In his "Coda" to Fahrenheit, Bradbury said, "There is more than one way to burn a book, and the world is full of people running around with lit matches."

I've posted this link before, but it bears repeating. The ALA keeps data on all formal challenges to public libraries, school libraries, and classrooms. This is their most challenged/banned list for the last decade. They also sort the data by year and by author, or you can see which classics are the most challenged/banned. For the most recent years, they also post the reasons why a particular book was challenged.

I gave the lists for the last two years and for the decade to my students. They were flabbergasted that books like the Junie B. Jones children's series are on the list. That particular series is beloved by a lot of kids because they discovered their love of reading with Junie. Goosebumps and Captain Underpants are on the list too.

Some of my more naive students were surprised to find the Harry Potter series at the top of the decade list. I explained that Harry Potter is challenged because of religious viewpoint.
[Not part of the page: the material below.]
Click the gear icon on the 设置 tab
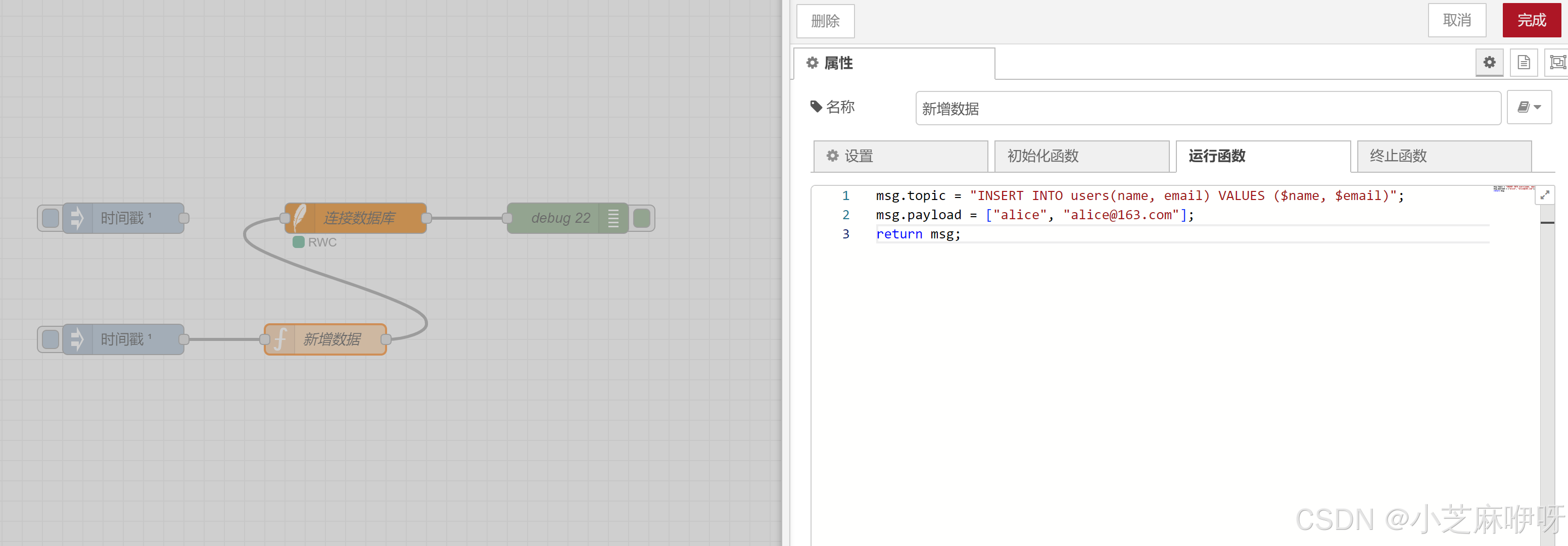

One confused student said, "But it's about how love is the most powerful force in the universe."

Out of the mouths of babes...

Interestingly, J.K. Rowling falls off the author list after 2003. I interpret this to mean that most of the challenges came early in the decade and that people have cooled down a little over Harry and the gang. One can only hope.

I asked students to tally the number of books they had read on the banned lists. The competition became fierce as students tried to add books to their tally they had started, but not finished. Or they wanted to count every Junie B. Jones they had ever read separately. One student had legitimately read 35 books on the combined lists. I've only read 44, so I was impressed. I'm challenging them to add to their tally before their freshman year is over, and we're going to count again at the end.

My favorite moment came when one young man asked me with wide eyes, "What happens if you read a banned book?"

I responded solemnly, "You burst into flames."

The poor kid doesn't know me yet, and "Oh my god...my teacher is crazy" crossed his face. Then, he realized I must be joking and laughed. I did have to explain that he would not be committing a crime if he read a banned book. I went further and said I believed the people who had the books removed from a library had committed a crime against every patron of that library.

I'm subversive like that.

But I'm not the only one. Mills said that suppressing ideas robs all of humanity of the opportunity to pursue the truth. President Eisenhower said, "Freedom cannot be censored into existence."

If we can't respect our neighbor's dissenting idea, then we have to find a way to respect his right to have a dissenting idea without limiting access to it. Censorship is a society killer.

You don't have to take my word for it. Read Fahrenheit 451.